Un ejemplo de esta evolución es el referente en la producción ovina misionera Gabriel Montiel, quien hace doce años compró una chacra a escasos kilómetros de San José, que tenía unas 20 ovejas. Al ver los animales, encontró allí un nicho y apostó a incursionar en una actividad poco habitual en la provincia.

 Con esfuerzo y pasión vio crecer en la última década las cabezas de ganado, tanto en su estancia La Armonía como también en toda la tierra colorada. Actualmente, Montiel trabaja en la industrialización de la producción para lograr que la carne de ovejas llegue a las mesas de las familias, en el afán de promover aún más el consumo.

De la misma manera, la productora Mirta Ely, cuenta que comenzó hace tres años con la actividad agropecuaria con una chacra propia de 17 hectáreas en Cerro Azul. Y más recientemente hace dos años comenzó con la cría de ovejas que está entusiasmando a su familia.

Explicó que con la guía y el asesoramiento del Ministerio del Agro ya tiene unos 60 animales y ya pudo comercializar algunos, previo paso por el frigorífico de San José, al mercado concentrador de Posadas.

Acotó que también su hijo se involucró con la cría de los animales y está desarrollando un producto derivado del estiércol ovino como fertilizante ecológico con muy buenos resultados.

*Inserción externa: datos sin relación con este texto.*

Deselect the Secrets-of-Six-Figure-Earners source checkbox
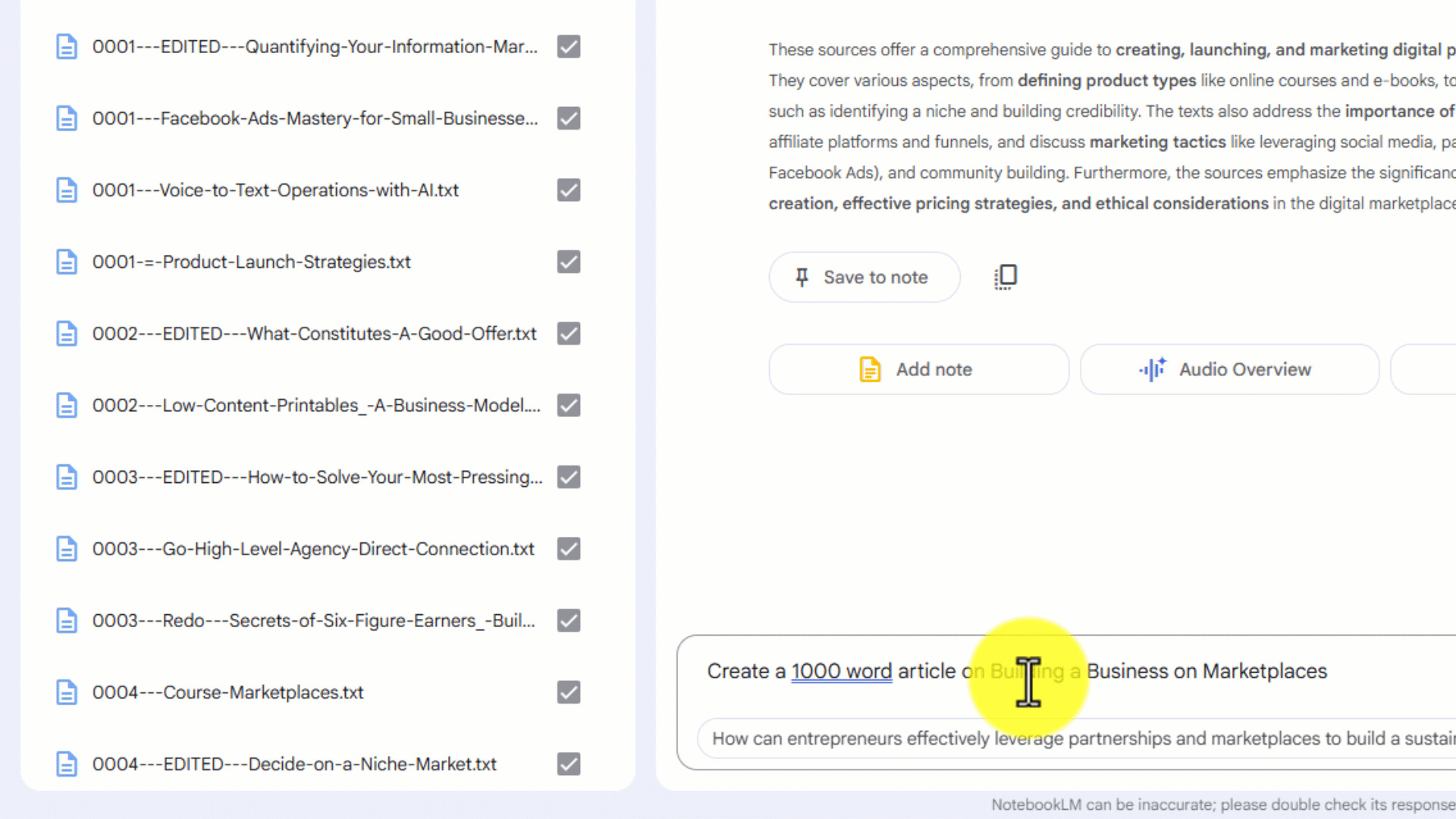Viewport: 1456px width, 819px height. point(569,620)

En San Pedro, en tanto, hay unos cinco productores que se dedican de lleno a la producción de corderos, contando con alrededor de 60 cabezas. En este sentido, reconocen y destacan el nivel de trabajo que genera la cría de corderos, sobre todo en los primeros tiempos de vida. Trabajo que demanda aprendizaje constante y tiempo. Allí sostienen que las potencialidades que tiene la zona son fundamentales para que a mediano plazo se pueda contar con más animales, más aún en tiempos de diversificación en las chacras.

Otro municipio que apuesta a la producción ovina es Montecarlo. Una pareja dejó su profesión como guías de turismo y se volcaron a la cría de ovejas, tras 20 años de trabajo. Entre estudios y capacitación, apuntan a la producción sustentable de yerba utilizando las heces de los animales, además de aprovechar la carne del animal, de gran demanda en la zona. A futuro, apuntan a explotar turísticamente la actividad.

Además de la cría de animales para consumo de carne y derivados, hay otro nicho de mercado que es la lana. Lo que al principio era descartado y quemado por los productores se transformó –de la mano de mujeres emprendedoras de Profundidad- en prendas de vestir, adornos y sombreros. La cooperativa Laneras, de esta forma, hace un importante agregado de valor a la materia prima abriendo nuevas posibilidades a las mujeres misioneras.

Todas y cada una de estas formas de actividad no hacen más que dar cuenta del trabajo y el esfuerzo que cada productor y emprendedor pone para sacar adelante la economía misionera.

En el siguiente informe de domingo que trae El Territorio se puede ver a productores pequeños y un poco más grandes, tanto de aquí como de allá, pero todos con el mismo objetivo: crecer y desarrollarse. 

Así, Misiones gana terreno en la producción ovina e impulsa, así como con otras actividades, la generación de empleo genuino, obteniendo como resultado un producto legítimo y bien propio de la tierra colorada.